Search the entries below for the word "click", then copy each line in which it is found.
»»
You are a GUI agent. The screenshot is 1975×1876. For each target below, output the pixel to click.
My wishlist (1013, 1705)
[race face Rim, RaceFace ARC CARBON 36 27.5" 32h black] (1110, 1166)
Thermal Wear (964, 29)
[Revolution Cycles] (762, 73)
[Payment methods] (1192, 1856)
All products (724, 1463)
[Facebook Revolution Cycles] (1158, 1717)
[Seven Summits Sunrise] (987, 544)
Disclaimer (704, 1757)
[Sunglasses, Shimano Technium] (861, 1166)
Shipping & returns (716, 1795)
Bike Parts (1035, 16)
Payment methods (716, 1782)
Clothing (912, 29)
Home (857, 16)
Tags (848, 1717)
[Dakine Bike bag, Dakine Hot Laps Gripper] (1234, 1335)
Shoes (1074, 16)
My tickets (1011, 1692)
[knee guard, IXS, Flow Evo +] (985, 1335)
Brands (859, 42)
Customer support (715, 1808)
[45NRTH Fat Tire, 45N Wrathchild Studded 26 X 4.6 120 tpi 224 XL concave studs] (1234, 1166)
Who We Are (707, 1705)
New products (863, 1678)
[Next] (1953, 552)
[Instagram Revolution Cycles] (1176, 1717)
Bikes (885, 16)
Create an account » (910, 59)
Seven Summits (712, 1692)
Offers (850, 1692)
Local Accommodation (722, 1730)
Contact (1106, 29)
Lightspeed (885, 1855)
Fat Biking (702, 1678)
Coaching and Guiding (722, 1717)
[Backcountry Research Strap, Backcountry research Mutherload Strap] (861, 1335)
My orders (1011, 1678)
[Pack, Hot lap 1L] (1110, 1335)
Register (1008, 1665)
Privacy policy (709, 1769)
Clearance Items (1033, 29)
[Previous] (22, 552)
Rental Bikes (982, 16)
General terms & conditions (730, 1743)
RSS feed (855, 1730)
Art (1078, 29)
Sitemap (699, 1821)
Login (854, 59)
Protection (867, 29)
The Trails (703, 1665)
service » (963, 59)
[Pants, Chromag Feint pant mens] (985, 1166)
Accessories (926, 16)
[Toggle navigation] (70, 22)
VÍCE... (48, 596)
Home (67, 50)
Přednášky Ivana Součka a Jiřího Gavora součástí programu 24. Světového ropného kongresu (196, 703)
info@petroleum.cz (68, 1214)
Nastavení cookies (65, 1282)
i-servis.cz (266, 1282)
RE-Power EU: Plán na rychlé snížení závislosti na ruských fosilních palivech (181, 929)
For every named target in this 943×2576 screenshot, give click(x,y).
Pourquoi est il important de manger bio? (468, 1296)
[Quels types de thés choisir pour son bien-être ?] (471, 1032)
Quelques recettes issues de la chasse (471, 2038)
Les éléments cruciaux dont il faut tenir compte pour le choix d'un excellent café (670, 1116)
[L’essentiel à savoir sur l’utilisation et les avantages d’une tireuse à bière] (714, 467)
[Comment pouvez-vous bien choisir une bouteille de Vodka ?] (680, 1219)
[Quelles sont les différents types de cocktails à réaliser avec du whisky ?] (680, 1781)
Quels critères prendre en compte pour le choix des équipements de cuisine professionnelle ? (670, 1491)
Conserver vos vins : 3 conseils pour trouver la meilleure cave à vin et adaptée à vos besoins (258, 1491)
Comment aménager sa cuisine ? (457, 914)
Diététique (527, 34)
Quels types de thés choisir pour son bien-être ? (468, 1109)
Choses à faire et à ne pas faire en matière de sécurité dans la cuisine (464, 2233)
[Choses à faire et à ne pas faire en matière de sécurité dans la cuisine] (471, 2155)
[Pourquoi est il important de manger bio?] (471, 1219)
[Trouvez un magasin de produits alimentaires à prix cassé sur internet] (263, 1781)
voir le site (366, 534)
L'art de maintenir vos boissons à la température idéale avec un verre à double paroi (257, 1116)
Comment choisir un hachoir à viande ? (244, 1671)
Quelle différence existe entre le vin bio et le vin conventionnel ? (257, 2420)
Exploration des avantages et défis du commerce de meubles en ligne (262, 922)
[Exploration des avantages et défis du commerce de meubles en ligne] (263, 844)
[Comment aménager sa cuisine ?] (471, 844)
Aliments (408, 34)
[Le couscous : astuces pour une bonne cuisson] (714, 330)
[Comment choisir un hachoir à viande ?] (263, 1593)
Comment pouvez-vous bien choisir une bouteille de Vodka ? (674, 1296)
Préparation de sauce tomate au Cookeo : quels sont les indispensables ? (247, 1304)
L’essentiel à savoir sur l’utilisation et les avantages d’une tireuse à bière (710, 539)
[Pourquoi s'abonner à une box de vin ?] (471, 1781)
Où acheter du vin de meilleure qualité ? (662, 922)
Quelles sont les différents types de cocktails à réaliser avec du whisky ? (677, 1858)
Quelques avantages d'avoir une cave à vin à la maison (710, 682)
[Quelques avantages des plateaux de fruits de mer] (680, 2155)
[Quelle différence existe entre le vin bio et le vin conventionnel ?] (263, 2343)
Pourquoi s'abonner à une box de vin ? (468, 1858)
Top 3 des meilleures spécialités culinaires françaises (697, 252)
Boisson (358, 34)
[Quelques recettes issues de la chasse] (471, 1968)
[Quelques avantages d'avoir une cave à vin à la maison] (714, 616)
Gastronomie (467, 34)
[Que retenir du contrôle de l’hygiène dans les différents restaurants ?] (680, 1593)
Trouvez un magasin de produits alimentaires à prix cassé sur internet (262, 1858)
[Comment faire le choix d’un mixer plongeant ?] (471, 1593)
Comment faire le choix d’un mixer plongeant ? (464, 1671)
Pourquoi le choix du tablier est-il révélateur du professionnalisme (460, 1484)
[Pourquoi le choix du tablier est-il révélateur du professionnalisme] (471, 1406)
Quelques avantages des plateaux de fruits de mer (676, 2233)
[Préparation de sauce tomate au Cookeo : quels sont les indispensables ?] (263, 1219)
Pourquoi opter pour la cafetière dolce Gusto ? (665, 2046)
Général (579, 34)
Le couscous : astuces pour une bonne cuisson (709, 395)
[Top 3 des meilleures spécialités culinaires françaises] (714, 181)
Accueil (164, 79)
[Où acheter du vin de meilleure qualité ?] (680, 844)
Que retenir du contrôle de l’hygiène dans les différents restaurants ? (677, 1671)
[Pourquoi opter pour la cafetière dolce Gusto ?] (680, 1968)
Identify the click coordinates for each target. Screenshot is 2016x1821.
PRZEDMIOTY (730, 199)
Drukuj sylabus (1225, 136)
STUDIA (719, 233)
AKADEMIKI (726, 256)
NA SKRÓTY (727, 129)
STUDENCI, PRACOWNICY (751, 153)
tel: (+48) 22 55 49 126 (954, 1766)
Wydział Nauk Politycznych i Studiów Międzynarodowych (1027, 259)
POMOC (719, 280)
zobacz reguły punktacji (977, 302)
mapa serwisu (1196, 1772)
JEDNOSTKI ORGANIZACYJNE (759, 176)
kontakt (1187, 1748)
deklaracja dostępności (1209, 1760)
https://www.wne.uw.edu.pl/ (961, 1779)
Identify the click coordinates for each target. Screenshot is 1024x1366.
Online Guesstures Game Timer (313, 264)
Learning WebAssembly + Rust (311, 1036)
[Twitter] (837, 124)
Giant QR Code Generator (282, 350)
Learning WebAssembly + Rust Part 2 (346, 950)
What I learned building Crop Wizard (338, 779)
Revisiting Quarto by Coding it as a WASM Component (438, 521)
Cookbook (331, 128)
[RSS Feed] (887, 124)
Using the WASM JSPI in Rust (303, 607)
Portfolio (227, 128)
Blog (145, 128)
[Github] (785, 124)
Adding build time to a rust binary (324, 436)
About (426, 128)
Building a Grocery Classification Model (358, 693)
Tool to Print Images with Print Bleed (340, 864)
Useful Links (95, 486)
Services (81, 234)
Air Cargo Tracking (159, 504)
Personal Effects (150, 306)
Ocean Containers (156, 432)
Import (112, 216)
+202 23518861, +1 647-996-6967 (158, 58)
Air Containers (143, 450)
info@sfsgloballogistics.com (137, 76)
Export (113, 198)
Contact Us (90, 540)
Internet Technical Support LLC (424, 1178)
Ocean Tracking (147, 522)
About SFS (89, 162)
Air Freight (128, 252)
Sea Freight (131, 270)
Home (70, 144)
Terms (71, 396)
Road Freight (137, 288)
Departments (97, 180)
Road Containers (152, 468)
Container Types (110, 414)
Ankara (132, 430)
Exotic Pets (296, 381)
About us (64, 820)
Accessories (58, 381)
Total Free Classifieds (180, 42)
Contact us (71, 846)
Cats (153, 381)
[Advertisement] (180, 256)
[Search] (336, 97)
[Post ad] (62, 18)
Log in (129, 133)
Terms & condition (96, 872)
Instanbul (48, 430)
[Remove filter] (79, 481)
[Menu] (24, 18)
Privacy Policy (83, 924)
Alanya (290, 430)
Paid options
««
### Answer space
You are a GUI agent. The screenshot is 1975×1876. For each target below, output the pixel to click.
For every named target in this 943×2576 screenshot, give click(x,y).
Identify the click coordinates for each target. Screenshot is 2016x1821.
Identify the click coordinates for each target. Screenshot is 1024x1366.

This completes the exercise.